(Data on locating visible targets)
------------------------------------

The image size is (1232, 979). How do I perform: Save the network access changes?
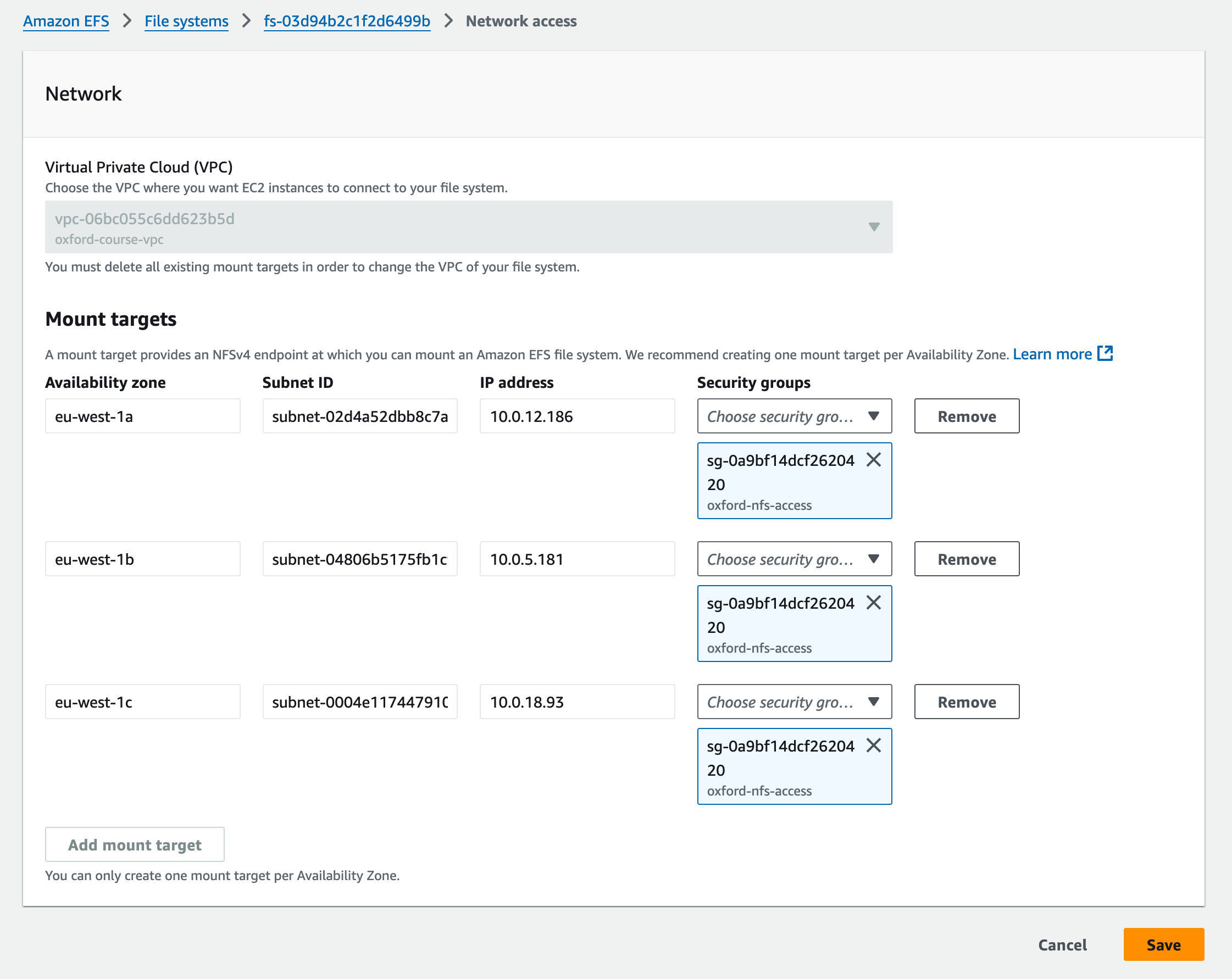1163,945
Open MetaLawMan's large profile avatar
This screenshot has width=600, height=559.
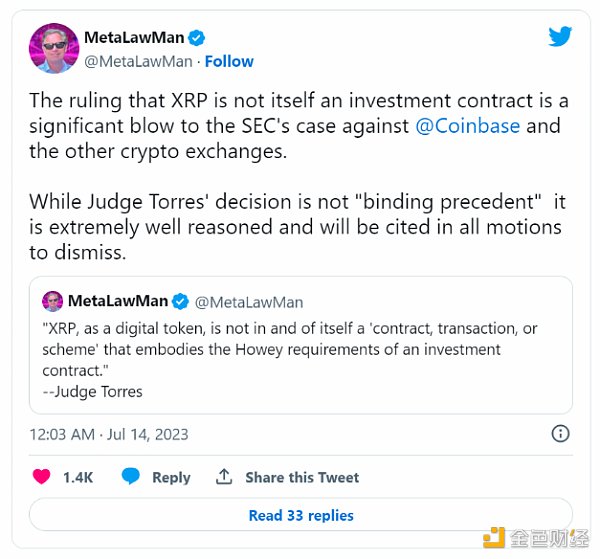tap(54, 48)
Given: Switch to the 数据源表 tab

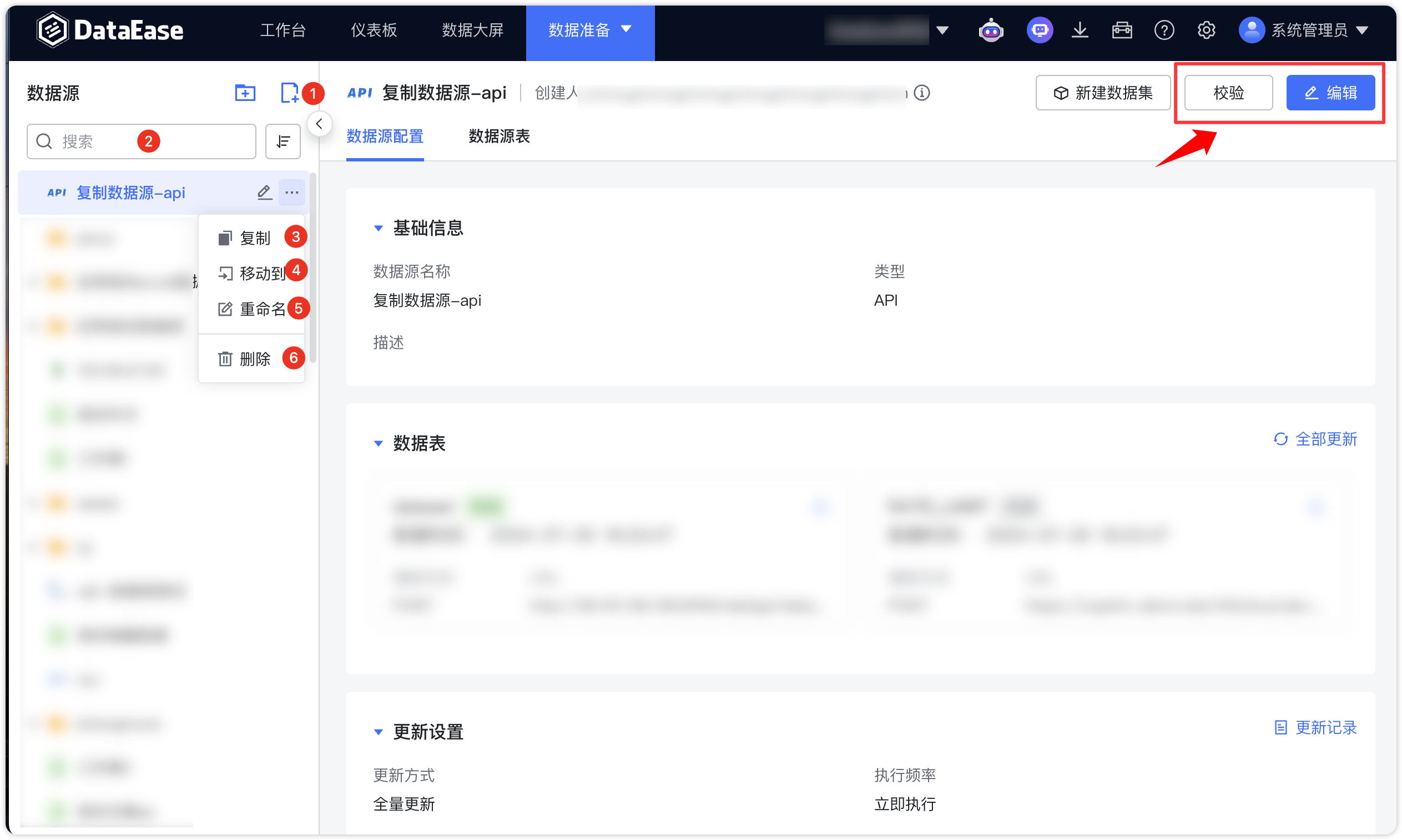Looking at the screenshot, I should [498, 137].
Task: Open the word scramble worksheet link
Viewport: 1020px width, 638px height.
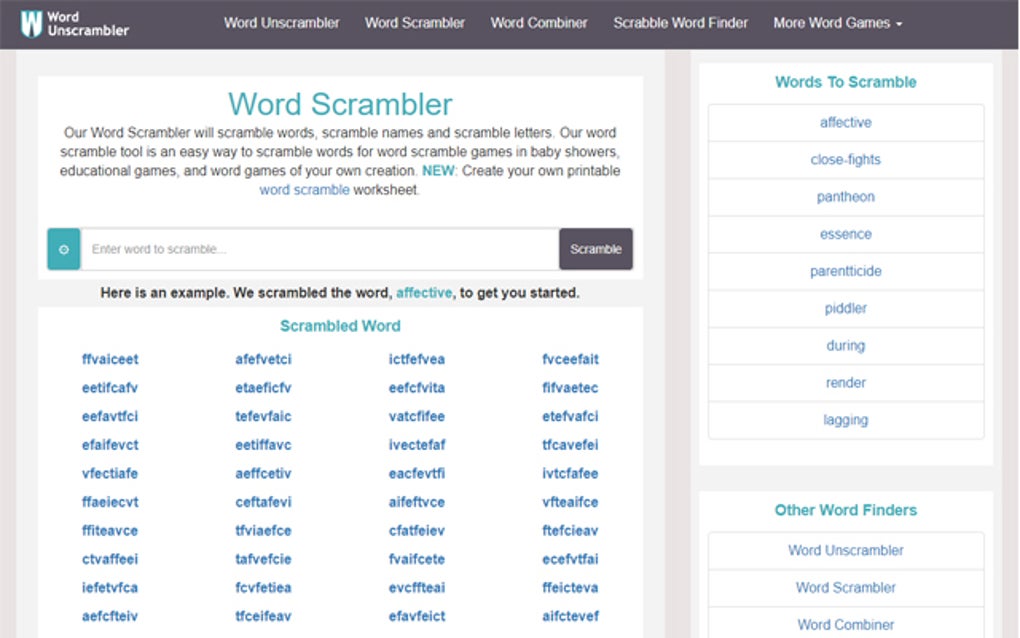Action: pos(305,189)
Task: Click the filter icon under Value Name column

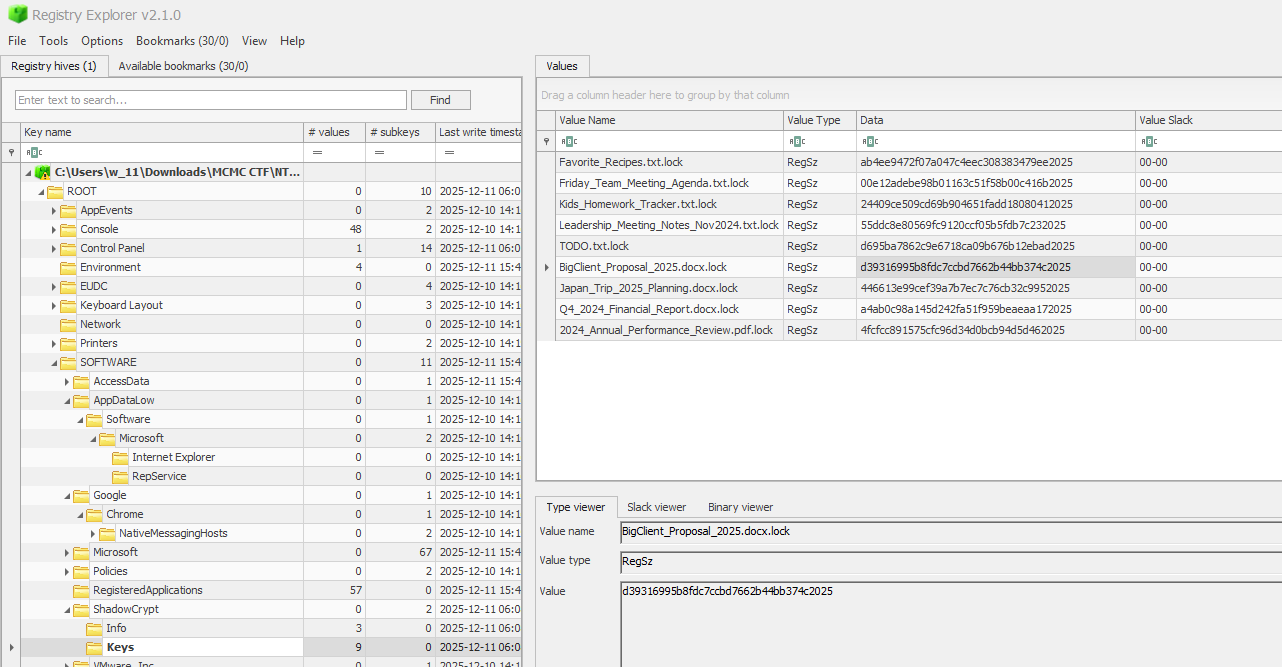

------------------------------------

# Set task
Pull out every line of text in the listing above, word for word, and leave out the pictures.

# Response
The image size is (1232, 979). How do I perform: Save the network access changes?
1163,945
Open MetaLawMan's large profile avatar
This screenshot has width=600, height=559.
tap(54, 48)
Given: Switch to the 数据源表 tab

Looking at the screenshot, I should [498, 137].
Task: Open the word scramble worksheet link
Viewport: 1020px width, 638px height.
Action: pos(305,189)
Task: Click the filter icon under Value Name column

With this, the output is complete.